Pietro Puzone, ex ala destra del Napoli e migliore amico di Diego Armando Maradona negli anni in azzurro, da giorni era sdraiato su una panchina ad Acerra. Sul suo corpo ferite su gambe e braccia, conseguenze della dipendenza dall'alcol. A lanciare un appello social ai servizi sociali per soccorrere l'ex giocatore l'attivista ambientale Alessandro Cannavacciuolo. Il post in poche ore è diventato virale e Puzone è stato ricoverato d'urgenza in ospedale Clinica Villa dei Fiori.

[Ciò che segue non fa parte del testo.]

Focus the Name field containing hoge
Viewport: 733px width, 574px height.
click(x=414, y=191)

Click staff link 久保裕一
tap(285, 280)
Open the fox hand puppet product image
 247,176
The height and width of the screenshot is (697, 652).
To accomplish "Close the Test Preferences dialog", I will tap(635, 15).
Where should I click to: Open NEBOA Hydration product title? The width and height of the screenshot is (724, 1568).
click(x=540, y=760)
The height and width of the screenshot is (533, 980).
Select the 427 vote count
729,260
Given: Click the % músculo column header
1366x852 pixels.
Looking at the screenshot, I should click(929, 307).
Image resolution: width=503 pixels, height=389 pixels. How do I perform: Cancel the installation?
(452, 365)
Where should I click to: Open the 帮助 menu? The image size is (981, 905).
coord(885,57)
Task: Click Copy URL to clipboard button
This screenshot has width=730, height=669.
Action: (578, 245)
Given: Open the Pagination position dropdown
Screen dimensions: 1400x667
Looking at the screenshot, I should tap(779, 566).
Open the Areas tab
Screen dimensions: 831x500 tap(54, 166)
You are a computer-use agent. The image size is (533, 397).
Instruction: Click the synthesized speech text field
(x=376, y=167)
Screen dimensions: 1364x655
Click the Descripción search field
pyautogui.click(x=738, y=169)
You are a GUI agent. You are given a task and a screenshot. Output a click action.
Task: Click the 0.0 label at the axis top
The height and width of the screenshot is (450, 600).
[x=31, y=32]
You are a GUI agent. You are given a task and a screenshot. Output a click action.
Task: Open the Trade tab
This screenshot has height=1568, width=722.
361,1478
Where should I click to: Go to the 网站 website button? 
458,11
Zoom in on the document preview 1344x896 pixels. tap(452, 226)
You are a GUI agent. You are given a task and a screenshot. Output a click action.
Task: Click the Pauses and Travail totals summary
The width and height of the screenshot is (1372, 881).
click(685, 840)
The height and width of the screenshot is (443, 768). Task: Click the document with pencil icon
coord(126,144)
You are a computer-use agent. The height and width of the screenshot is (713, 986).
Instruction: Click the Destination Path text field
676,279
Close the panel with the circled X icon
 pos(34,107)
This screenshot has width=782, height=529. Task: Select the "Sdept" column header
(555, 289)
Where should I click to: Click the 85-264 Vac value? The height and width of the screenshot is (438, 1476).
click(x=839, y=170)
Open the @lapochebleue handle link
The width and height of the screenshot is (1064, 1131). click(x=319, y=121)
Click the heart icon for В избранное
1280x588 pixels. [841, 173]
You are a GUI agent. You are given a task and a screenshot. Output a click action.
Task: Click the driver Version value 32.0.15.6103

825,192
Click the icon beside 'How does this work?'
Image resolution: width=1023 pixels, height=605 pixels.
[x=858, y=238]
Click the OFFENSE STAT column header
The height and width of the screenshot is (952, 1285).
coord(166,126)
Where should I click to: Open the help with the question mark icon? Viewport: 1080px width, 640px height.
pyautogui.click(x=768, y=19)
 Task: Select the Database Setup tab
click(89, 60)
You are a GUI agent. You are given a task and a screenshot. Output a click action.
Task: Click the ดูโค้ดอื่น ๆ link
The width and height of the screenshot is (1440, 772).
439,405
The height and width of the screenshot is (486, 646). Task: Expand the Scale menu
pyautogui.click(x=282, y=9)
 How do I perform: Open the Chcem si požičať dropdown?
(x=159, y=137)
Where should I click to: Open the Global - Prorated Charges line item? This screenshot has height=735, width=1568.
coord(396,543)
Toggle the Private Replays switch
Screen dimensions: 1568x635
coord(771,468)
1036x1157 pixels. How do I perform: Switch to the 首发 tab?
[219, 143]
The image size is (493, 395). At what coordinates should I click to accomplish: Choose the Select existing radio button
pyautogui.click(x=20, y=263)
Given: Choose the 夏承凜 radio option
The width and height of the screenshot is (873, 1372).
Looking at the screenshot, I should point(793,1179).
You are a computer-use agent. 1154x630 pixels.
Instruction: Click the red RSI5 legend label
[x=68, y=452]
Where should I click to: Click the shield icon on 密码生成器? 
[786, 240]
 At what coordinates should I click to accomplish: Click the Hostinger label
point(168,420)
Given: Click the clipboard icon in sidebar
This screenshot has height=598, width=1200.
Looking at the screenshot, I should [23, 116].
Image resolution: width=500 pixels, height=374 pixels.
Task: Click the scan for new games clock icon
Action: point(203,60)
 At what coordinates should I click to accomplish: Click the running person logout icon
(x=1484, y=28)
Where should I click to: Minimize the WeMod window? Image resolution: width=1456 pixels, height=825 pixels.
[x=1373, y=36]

"Girarsi dall'altra parte è una scelta. E di fronte a Pietro, l'indifferenza non è neutralità: è complicità. È sotto gli occhi di tutti. Le immagini gridano ciò che molti fingono di non vedere: la vita di un uomo spezzata su una panchina, affogata nel degrado sociale e nell'abbandono. Permettere che una persona marcisca così in mezzo alla strada non è solo una sconfitta umana, è il fallimento di un'intera comunità e delle sue istituzioni. Pietro ha bisogno di cure urenti, dignità e un tetto, non a un'attesa passiva del suo destino. Un appello ai Servizi Sociali e alle autorità comunale: fate presto" il post di Cannavacciuolo che poi ha spiegato come Puzone era sdraiato da giorni sotto il sole mentre continuava a bere alcolici.
Puzone, 63 anni, aveva debuttato col Napoli nel 1982 e nel 1987 aveva vinto lo scudetto e una Coppa Italia assieme a Maradona: in azzurro 9 presenze. Aveva vestito anche le maglie di Catania, Spezia e Ischia. Dopo il ritiro era caduto in disgrazia, cadendo nel tunnel dell'alcol e vivendo su una panchina.